Having got the ‘sick enough tick’, I was prescribed Humira, a TNF inhibitor in the form of a fortnightly self-administered injection. TNF stands for Tumour Necrosis Factor-Alpha, a natural inflammatory substance which many people with autoimmune disorders have too much of. TNFIs block it, weakening your immune system and slowing or stopping inflammation.
At this point my disease was completely uncontrolled and I was begging for relief. Devastatingly, the Humira didn’t work. Neither did Enbrel, also a TNFI injection, Methotrexate, a chemotherapy pill, or, eventually, the biggest shotgun on offer: Infliximab infusions.
In 2017, I was going to hospital for Infliximab (initially designed as a cancer drug) every 6-8 weeks. The infusion took several hours, a necessary slow drain because it can cause anaphylactic shock, heart failure, seizures and many other fun things, so you’re monitored extremely closely.
Luckily I did not experience any serous response. The only discernible results from the cocktail of drugs were intense fatigue, nausea and vomiting, hair loss and weight gain. I stopped. There were no further ‘treatment’ options for the illness, only ones to help manage the symptoms.
Over the last three years I’ve found some things that help, and I’ve been ever-so-slowly getting better. But then, a nurse mentioned to me that sometimes, TNFI’s work better the second time around. I consulted my rheumatologist and decided, literally, to give Humira another shot.
This is the list of warnings and side effects that come with it. A double-sided table cloth. By the time Nik finished reading it I’d already done the first injection. Not because I felt casual about it – anything but – but because I’d been here before. I didn’t need to stop at the *danger danger* signs to remind myself what they meant.
The first time around, I used an automated pen to administer the shot, but that’s quite difficult to get right, and Humira costs somewhere around the $2k mark. Per injection. It’s not something you want to fuck up, even if you’re not paying the bill (thank you, subsidised healthcare).

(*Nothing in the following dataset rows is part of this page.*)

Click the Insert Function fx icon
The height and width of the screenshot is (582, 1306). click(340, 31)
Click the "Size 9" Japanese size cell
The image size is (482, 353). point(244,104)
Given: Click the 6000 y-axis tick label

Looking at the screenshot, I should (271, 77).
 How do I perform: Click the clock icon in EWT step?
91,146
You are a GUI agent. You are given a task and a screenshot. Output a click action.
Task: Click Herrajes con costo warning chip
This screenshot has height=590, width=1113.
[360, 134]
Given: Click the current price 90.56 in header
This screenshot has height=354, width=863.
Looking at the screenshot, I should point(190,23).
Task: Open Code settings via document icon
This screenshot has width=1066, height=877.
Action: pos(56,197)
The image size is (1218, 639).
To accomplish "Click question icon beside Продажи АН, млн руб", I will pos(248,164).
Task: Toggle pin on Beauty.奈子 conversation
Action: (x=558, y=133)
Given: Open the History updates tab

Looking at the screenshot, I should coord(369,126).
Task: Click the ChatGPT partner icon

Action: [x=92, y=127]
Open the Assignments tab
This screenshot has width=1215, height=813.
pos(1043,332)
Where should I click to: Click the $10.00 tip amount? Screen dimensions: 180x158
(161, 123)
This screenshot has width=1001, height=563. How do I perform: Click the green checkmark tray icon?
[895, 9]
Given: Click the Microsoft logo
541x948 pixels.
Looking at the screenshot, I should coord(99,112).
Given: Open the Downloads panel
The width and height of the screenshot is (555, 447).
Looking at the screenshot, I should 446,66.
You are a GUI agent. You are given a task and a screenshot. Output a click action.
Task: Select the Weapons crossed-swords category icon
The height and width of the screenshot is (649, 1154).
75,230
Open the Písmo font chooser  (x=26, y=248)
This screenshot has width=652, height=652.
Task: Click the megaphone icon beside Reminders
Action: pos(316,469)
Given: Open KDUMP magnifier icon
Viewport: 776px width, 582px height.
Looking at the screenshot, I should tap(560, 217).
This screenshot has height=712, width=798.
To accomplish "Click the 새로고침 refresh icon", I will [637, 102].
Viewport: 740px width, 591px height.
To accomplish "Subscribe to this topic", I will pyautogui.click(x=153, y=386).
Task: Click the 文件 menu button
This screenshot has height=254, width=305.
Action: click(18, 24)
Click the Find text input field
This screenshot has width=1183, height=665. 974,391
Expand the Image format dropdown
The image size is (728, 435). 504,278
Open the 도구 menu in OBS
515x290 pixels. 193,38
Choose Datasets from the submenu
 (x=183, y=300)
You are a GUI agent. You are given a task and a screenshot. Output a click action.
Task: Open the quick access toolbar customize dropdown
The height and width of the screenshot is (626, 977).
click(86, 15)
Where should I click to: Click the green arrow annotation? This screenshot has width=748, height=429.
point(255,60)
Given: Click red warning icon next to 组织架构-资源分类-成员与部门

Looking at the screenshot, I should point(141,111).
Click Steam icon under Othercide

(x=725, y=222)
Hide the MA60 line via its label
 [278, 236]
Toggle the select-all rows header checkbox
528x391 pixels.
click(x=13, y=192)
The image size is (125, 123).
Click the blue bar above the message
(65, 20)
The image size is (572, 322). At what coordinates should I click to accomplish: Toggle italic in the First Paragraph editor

So I switched to a pre-filled syringe. I use an ice pack to numb my stomach as much as possible. Because I’m small, and because I scar easily (as shown by my navel piercing from 17 years ago), it can be difficult to find enough unscarred fat to inject into. The needle doesn’t hurt, but the drug going into the muscle sure does.
The shots take 6-8 weeks to start working. I am at Week 8. And I am very excited because (touch wood) I think it’s actually doing it’s thing for me this time. I have slightly more energy, slightly less pain. Discernible enough to give me hope.
I am also, of course, the definition of ‘immunocompromised in a pandemic,’ so if I come into contact with COVID-19, I have no idea how my body would react. I know I’m not alone in this. Today, wearing a mask and circling widely around others in the supermarket in Nelson, I felt a little silly. Paranoid, maybe. But I’d kinda rather be paranoid than, y’know. More sick.
I also get to carry round this nifty card which lets people know why I might feel that way. It has the doctor’s details and other important info on the back.
It’s kinda weird to be injecting yourself with something that could kill you, so that other things don’t kill you, but some of those things could because of the thing you’re injecting yourself with?
But I can tell it’s working. The last couple days before the dose is due, my energy drains away, my pain creeps back up. Which means on my good days, I’m doing more than I thought possible after my diagnosis. So I’m going to keep going, because getting my life back is, actually, worth the risk of anything happening to it.